As for other possible post-COVID rules? Fourteen-day self-isolation on arrival, for instance? That could be good news for local hotels… if anyone arrives.
And what of the state of Maine? Will it really be keen to have super-spreaders from COVID hotspots like New York tromping over its territory just to get on a ferry to go to Nova Scotia.
Which brings us again — still — to this. Will the renovations to the Bar Harbor terminal — the ones you and I are paying for and which have still not been completed after more than a year of pushing dirt around — actually ever be finished?
“The work in Bar Harbor has progressed well this spring,” Mark MacDonald says without really saying anything, “and has generally followed the project plan established some months ago.
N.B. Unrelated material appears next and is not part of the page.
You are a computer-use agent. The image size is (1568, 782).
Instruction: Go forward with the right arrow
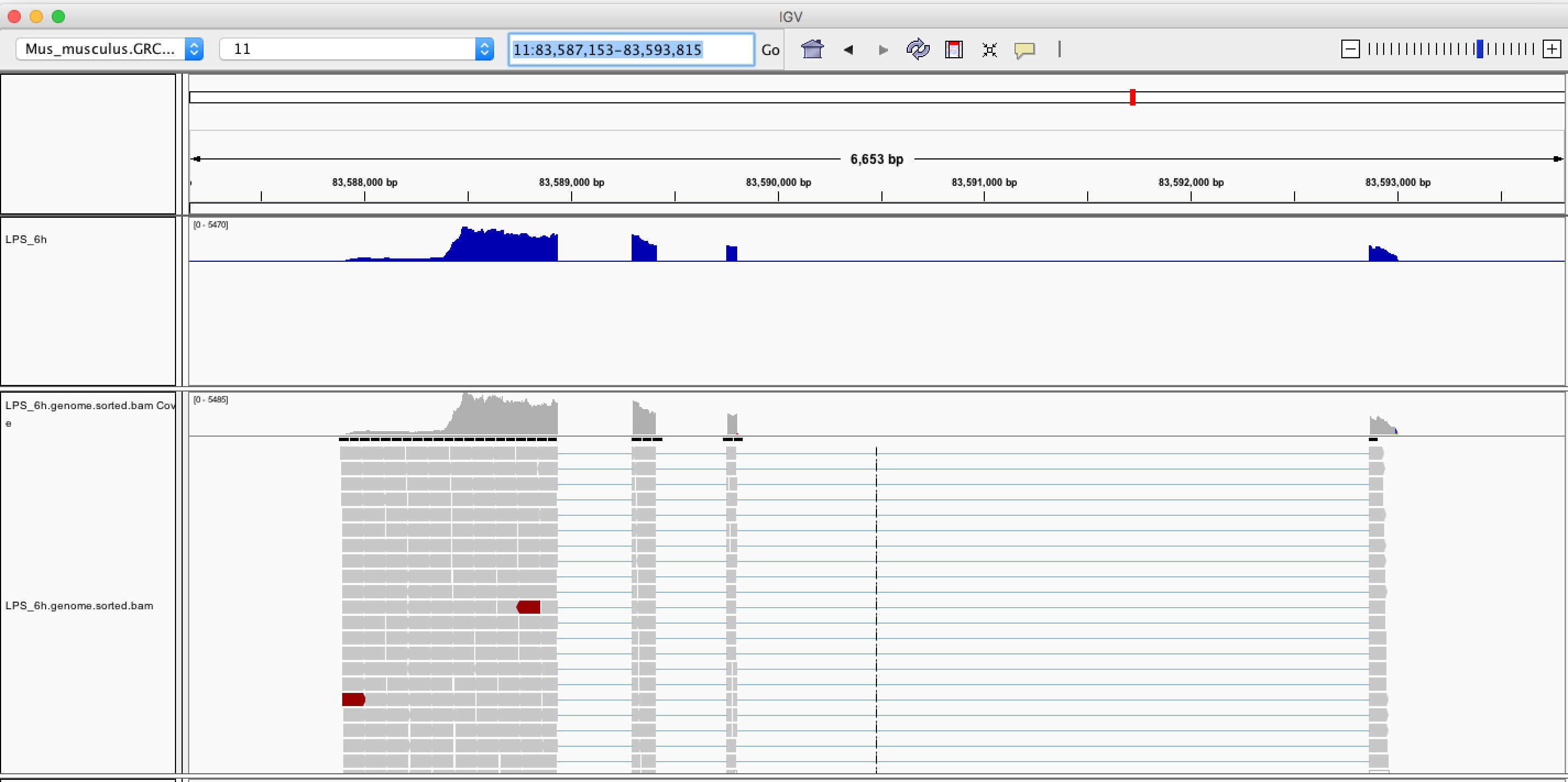882,50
We anticipate that the terminal will be ready to accept customers when circumstances otherwise allow us to commence service.”
Which means…? Based on experience, not much.
None of any of it offers much comfort to tourist operators in southwestern Nova Scotia who’ve watched government money disappear into Bay Ferries pockets while the company — and the government — fail to deliver tourists to Nova Scotia.
In the short term, the best answer is probably to declare this summer ferry season — like the last — lost and re-distribute the massive subsidies destined for Bay Ferries to the tourist operators who really need them.
After that? We need to re-think the future of rural economic development in Nova Scotia. Pre-, mid-, and post-COVID, it’s past time.